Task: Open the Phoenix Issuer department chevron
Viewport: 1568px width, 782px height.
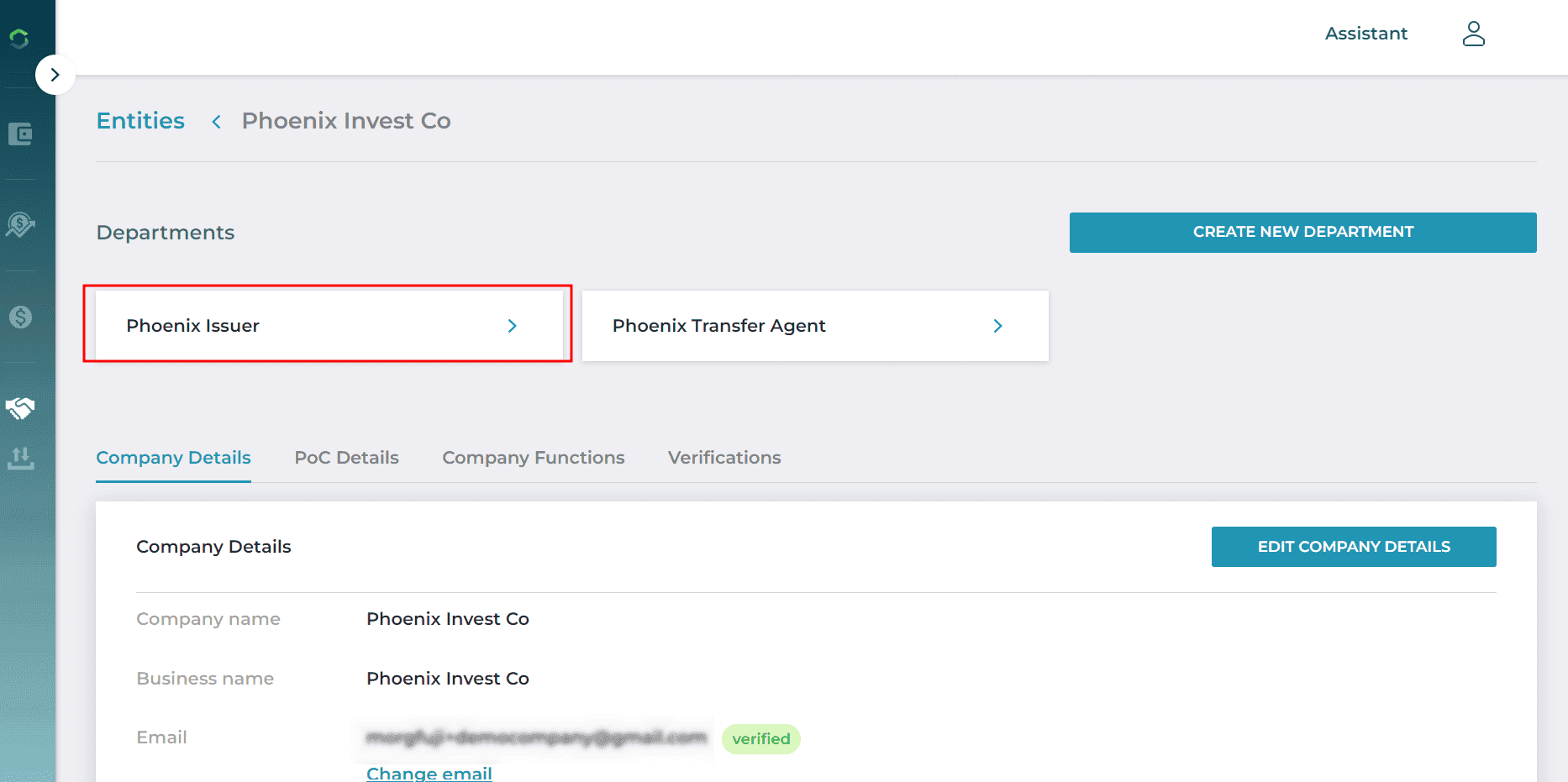Action: coord(512,326)
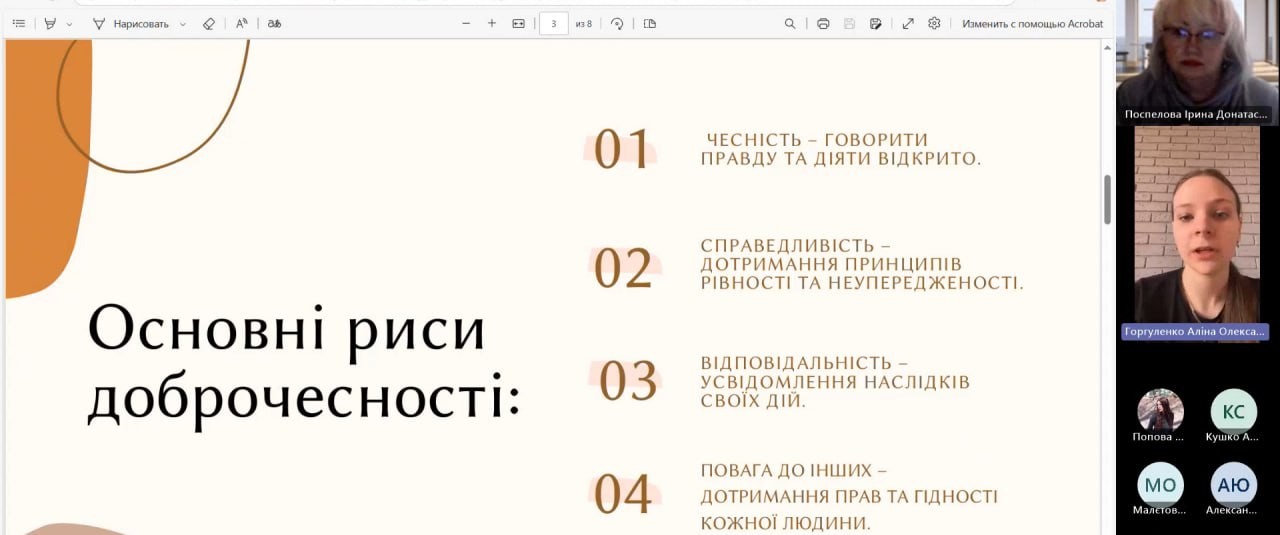Rotate the PDF page
The height and width of the screenshot is (535, 1280).
coord(617,23)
────────────────────
The full data, repeated exactly and stripped of its pictures, is the expected answer.

Task: Open the Phoenix Issuer department chevron
Viewport: 1568px width, 782px height.
Action: coord(512,326)
Rotate the PDF page
The height and width of the screenshot is (535, 1280).
coord(617,23)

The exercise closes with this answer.